There's a great YouTube video of them which, despite the awful sound, will give you an idea of what they do.

Expect an interview with Martin Hayes on these pages and on the Irish language pages you'll be able to read an interview with the wondrous IMLÉ - an Irish language trip-hop, rock, electronic, indie and dance music collective which will have you up and dancing whatever your mother tongue. They are coming to Áras Mhic Reachtain on October 14.

The BIAF also has Lisa O'Neill coming to the Empire Music Hall on November 2.

I've been a fan of Lisa's since 2017's Pothole in the Sky. She has a voice that is searingly honest, a curious mind that sends her to the far-flung balladosphere in search of songs that have messages for us today, songs that catch the throat.

Peaky Blinders fans will have heard Lisa already as it was her version of Bob Dylan's All the Tired Horses which closed the long-running series.

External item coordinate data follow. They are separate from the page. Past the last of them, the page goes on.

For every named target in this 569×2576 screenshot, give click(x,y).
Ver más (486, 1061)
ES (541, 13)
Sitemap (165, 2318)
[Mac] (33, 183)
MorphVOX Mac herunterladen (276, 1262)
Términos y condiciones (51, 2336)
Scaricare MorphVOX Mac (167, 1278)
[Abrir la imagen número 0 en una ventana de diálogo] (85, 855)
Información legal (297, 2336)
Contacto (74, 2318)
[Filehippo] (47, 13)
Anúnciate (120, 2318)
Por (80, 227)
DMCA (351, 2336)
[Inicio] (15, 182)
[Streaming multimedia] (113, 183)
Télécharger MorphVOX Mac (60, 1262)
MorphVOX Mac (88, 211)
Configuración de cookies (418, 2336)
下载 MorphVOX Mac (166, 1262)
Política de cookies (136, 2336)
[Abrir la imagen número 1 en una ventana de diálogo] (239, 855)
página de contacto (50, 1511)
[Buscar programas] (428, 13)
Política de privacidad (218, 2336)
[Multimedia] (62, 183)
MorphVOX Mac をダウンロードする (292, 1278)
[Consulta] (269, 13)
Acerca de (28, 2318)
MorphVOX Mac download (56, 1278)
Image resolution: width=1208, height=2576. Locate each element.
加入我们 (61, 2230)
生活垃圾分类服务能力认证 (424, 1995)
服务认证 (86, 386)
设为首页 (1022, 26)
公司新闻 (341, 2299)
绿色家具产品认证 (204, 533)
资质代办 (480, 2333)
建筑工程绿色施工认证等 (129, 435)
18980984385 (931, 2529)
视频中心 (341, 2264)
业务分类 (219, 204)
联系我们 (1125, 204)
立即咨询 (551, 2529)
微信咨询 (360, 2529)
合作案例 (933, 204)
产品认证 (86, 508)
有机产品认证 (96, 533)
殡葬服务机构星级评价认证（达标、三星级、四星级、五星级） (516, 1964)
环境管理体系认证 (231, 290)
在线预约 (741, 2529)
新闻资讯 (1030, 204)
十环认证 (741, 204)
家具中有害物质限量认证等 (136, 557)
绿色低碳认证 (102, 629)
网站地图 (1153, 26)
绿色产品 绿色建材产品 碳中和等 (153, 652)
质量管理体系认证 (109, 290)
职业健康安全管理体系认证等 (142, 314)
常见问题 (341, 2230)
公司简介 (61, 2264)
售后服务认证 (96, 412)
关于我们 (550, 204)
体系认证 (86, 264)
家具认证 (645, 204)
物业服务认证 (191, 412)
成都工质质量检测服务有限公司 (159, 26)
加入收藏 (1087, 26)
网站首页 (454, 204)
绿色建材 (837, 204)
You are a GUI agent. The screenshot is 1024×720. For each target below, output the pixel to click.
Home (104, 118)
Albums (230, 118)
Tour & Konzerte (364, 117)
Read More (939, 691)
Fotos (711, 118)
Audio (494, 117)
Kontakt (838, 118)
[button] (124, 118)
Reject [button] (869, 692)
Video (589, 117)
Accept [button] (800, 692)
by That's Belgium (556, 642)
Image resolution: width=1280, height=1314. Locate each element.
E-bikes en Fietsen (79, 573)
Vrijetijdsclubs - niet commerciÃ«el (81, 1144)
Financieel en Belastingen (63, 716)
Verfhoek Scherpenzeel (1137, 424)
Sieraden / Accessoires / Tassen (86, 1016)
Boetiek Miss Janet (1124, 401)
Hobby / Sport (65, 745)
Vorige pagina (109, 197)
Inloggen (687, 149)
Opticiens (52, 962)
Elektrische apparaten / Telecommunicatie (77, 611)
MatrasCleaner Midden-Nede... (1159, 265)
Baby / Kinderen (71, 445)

Finally, if you are willing to travel to Dundalk, then there is an intriguing evening of Irish and Greek music on offer.

Songbird - An Irish/Greek Collaboration features half-Louth, half-Belfastman, Donal O'Connor and Greek singer and multi-instrumentalist Chrysoula Kechagioglou who are playing at the Droichead Arts Centre on September 9 at 8pm.

The duet join forces to create brand new music inspired by Irish and Greek instrumental and song traditions. Exploring both contemporary and traditional compositions and new approaches to musical accompaniment, this promises to connect the musical language of Ireland and Greece in fresh and innovative ways.

Also on the bill will be Maria Ploumi on the lute and Muireann Nic Amhlaoibh on vocals, flute and whistles.

And while we're on the Irish-Greek connection, coincidentally a TG4 programme will tell the story of The Laughing Boy, a song written by Brendan Behan in memory of Michael Collins which, when translated, became a powerful left-wing anthem of resistance against the military junta in Greece in the late 1960s.

The film takes poet Theo Dorgan on an odyssey of his own, as he uncovers the truth of the story behind the song and how Ireland and Greece are bound together by something profound and transcendent - the power of a song.

An Buachall Gealgháireach goes out on TG4 at 9.30pm on August 24.